After a weekend birthday celebration (Nan’s 70th birthday), George and I shuttled to just south of Richmond to Four Mile Creek Park to ride the paved Virginia Capital Trail. Four Mile Creek Park trailhead, near the Varina community (Varina Farms was a plantation established by early English settler John Rolfe, who married the famed Pocahontas), was chosen to avoid the many traffic signals and busy intersections in Richmond, and effectively eliminated 12 miles of the 52-mile trail. The Virginia Capital Trail snakes along the James River and State Route 5, a Virginia Scenic Byway, for 52 paved miles from the state’s capital of Richmond to the historic capitals of Jamestown and Williamsburg. The trail is not built on a former railroad, but the half-mile segment in downtown Richmond is rail-with-trail, hence its rail-trail designation. The trail is “divided” into several segments.
The first we rode was the New Market Heights Segment. This segment runs near the Shirley Plantation, where the mother of Confederate General Robert E. Lee was born. Dating back to 1613, it’s the oldest plantation in Virginia and a National Historic Landmark.

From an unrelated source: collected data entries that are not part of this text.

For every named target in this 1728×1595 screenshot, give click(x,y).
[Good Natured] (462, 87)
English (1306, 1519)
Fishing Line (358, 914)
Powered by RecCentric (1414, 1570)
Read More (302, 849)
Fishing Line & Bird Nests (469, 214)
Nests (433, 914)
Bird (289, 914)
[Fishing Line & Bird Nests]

We continued east to the Charles City County segment which passes many colonial plantation homes, including the Berkeley Plantation. It’s the ancestral home of U.S. Presidents William Henry Harrison and Benjamin Harrison.

Continuing south, we arrived at the Charles City County Courthouse (a bathroom and rest stop), a one-story brick building dating back to 1730 and listed on the National Register of Historic Places. This began the trail’s Sherwood Forest segment along SR 5, passing the Sherwood Forest Plantation for which it is named. President John Tyler lived in the estate in the mid-1800s (the Tyler family still owns the home).

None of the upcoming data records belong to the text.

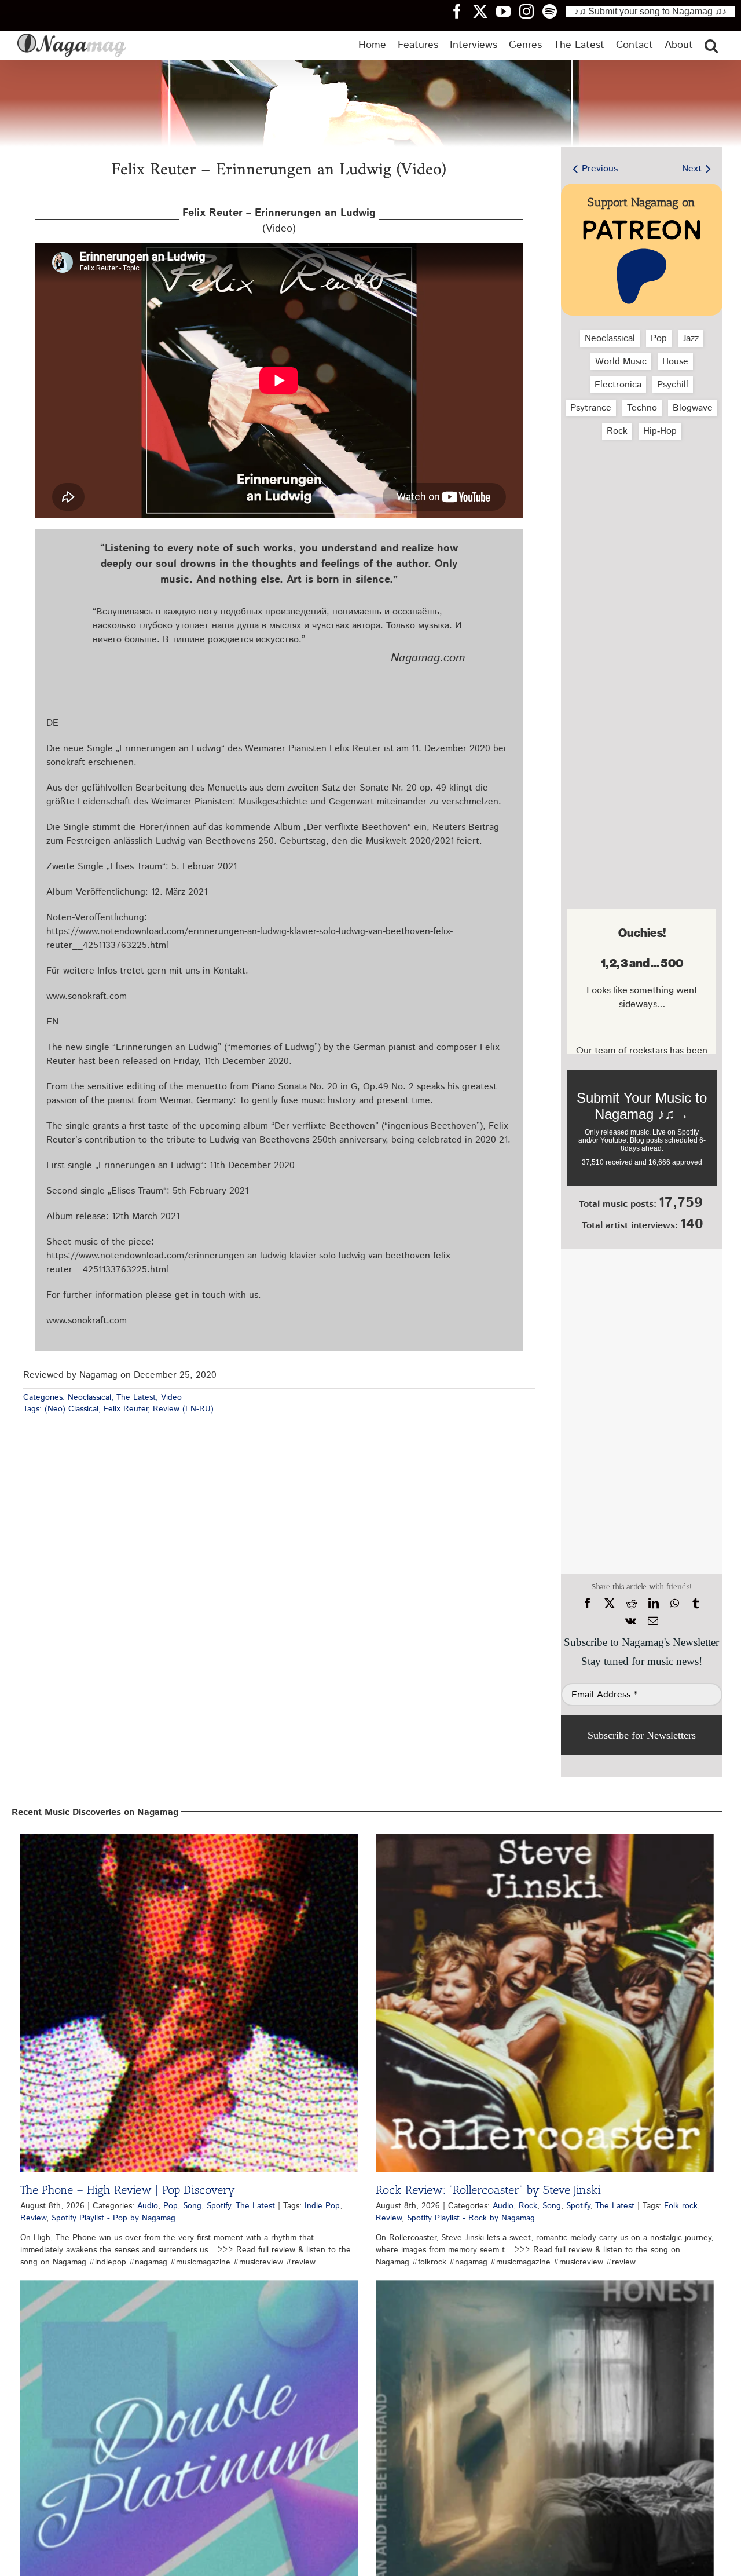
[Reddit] (632, 1603)
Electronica (618, 384)
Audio (147, 2206)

Entering the Chickahominy Riverfron segment, we crossed the Chickahominy River on the Judith Stewart Dresser Bridge on a 10-foot wide path separated from traffic by a divider where we had panoramic views of the the James and Chickahominy Rivers.

The southern end of the trail is known as the Greensprings segment, passes Revolutionary War battlegrounds and a 40-acre wooded wetland and wildlife area along the way, and ends near the Jamestown Settlement. We arrived at Jamestown about an hour ahead of our shuttle (Kay and Nan), tired but elated at having pedaled the Virginia Capital Trail.